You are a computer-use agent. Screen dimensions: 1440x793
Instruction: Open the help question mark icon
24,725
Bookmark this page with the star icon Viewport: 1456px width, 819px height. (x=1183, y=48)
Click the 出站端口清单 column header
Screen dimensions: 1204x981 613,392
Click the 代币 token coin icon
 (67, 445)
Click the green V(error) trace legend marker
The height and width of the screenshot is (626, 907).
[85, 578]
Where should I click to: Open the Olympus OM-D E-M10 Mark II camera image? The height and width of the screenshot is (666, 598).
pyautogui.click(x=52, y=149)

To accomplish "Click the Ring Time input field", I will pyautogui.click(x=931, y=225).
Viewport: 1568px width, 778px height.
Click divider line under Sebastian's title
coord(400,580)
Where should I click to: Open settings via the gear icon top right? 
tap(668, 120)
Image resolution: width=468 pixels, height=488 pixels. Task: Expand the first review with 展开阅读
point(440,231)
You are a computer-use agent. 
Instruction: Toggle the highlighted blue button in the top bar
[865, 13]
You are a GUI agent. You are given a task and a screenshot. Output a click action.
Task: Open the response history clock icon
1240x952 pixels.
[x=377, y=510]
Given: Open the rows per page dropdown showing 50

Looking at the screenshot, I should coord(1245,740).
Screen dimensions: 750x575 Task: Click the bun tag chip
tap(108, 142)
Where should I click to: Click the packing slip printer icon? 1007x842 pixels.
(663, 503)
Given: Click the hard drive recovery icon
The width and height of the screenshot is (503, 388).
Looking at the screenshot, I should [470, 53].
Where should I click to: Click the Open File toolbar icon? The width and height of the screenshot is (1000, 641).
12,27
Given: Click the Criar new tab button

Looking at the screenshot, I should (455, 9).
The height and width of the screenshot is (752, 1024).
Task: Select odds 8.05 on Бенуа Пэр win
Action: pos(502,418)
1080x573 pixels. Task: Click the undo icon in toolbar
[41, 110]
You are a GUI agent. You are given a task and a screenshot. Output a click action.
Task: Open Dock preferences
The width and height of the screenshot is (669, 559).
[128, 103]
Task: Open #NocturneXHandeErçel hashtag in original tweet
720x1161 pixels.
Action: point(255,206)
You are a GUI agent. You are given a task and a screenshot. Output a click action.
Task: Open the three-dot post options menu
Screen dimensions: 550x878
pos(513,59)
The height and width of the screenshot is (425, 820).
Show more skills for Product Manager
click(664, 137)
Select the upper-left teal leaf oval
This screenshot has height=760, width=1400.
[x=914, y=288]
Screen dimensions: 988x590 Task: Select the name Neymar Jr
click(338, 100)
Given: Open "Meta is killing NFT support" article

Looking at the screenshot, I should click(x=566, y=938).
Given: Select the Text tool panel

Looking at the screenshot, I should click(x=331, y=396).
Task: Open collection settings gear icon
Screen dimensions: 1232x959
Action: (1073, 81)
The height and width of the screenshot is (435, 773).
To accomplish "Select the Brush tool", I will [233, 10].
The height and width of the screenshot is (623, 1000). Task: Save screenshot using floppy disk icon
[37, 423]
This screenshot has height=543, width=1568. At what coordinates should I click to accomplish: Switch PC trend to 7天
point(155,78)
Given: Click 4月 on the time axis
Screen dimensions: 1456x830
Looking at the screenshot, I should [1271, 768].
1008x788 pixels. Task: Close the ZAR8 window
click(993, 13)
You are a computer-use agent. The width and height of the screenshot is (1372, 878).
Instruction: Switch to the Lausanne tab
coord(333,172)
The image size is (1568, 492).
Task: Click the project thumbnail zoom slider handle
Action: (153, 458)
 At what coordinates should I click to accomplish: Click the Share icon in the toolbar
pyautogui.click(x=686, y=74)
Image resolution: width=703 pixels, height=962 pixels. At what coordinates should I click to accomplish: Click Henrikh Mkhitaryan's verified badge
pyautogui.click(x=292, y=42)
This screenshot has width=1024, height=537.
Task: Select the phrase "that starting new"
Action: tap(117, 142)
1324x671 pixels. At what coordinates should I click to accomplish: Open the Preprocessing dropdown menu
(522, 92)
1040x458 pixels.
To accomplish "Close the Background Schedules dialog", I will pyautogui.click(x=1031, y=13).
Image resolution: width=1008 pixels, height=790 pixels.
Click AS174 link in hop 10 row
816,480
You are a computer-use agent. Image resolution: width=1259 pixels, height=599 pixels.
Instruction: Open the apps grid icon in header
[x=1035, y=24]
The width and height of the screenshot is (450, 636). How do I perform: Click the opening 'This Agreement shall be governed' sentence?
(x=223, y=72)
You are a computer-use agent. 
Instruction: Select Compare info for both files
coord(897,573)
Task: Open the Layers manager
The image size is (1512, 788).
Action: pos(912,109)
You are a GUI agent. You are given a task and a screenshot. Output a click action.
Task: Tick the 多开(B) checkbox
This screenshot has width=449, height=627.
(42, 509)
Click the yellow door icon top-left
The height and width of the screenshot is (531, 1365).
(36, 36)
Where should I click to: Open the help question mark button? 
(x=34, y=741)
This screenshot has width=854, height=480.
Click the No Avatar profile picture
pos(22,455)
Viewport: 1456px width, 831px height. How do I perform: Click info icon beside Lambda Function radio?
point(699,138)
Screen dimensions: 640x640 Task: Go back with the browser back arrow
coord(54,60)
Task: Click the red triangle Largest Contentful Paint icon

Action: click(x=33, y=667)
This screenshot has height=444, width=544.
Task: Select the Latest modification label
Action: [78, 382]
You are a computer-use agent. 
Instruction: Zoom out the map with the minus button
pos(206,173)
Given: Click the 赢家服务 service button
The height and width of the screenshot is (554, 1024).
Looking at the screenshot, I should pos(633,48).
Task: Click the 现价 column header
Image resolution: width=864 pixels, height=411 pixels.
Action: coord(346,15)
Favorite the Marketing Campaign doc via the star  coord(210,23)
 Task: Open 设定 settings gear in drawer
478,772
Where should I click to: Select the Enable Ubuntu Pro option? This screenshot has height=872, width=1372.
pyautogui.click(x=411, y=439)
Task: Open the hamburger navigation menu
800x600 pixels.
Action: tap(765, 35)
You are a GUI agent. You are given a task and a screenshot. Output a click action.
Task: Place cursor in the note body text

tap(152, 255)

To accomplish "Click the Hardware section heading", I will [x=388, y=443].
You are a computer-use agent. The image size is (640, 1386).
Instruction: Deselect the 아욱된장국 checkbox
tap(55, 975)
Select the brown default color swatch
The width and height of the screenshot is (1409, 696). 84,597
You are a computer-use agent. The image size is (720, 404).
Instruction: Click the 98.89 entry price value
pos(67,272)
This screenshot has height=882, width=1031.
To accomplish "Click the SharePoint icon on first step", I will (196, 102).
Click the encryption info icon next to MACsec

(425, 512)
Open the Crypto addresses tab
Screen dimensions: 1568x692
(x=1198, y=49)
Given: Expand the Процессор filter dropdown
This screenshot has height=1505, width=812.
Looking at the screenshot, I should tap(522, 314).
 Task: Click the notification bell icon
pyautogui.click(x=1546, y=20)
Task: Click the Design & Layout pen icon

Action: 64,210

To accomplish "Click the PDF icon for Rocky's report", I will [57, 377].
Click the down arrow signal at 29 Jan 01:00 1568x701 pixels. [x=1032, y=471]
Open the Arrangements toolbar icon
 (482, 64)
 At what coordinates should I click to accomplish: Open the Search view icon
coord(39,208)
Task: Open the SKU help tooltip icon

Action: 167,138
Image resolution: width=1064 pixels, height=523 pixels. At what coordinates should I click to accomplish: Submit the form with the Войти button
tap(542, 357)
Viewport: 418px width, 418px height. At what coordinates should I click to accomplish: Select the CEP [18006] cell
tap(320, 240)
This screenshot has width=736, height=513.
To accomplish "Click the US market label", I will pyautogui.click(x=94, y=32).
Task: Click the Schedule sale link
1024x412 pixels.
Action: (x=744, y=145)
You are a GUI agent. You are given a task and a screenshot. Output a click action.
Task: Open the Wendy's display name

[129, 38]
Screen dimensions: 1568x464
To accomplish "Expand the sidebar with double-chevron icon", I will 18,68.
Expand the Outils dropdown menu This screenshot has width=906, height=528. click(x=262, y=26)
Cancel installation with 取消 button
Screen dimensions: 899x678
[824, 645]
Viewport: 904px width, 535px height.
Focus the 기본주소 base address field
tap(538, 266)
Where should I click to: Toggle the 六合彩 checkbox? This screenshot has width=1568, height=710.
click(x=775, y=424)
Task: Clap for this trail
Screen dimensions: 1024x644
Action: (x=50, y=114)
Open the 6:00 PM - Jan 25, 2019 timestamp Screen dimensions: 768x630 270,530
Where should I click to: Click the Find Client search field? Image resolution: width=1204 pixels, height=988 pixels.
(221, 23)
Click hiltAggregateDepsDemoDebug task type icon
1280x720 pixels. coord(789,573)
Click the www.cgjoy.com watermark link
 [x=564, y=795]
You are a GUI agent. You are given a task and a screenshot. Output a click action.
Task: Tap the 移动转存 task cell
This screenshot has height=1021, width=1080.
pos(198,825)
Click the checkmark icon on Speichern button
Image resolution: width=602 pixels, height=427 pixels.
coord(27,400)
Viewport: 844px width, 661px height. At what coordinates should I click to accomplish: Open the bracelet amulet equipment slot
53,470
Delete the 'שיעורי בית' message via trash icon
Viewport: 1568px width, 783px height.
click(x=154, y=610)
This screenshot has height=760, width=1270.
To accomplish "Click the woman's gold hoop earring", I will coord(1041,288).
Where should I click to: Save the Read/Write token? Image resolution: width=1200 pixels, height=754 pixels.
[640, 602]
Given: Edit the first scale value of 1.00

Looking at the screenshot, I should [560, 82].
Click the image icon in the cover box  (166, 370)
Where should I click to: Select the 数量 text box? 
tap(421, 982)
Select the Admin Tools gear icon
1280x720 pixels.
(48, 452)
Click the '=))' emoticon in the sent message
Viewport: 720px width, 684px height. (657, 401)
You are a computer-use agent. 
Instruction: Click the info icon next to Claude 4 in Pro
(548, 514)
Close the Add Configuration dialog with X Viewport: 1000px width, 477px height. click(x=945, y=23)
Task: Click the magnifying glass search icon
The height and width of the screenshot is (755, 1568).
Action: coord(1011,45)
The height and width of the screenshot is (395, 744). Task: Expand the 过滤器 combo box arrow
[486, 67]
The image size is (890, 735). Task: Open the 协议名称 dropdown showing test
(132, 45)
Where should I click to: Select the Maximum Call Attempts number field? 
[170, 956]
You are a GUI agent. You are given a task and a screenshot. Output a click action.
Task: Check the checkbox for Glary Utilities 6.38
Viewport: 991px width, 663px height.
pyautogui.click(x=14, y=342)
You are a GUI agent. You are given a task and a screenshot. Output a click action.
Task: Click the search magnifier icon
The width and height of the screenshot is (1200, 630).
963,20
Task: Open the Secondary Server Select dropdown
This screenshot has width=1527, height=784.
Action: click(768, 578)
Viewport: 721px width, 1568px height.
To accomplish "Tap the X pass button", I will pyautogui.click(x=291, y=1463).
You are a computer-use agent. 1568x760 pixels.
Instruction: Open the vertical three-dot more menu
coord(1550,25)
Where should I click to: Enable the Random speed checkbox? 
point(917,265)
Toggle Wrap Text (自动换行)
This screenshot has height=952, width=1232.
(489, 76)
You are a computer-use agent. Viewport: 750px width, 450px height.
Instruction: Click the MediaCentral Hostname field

+--

- _ABOUT THIS EXERCISE_
Go through the data, and copy each line in which the word "dialog" appears.

- _YOUR SOLUTION_
To accomplish "Close the Background Schedules dialog", I will pyautogui.click(x=1031, y=13).
Close the Add Configuration dialog with X Viewport: 1000px width, 477px height. click(x=945, y=23)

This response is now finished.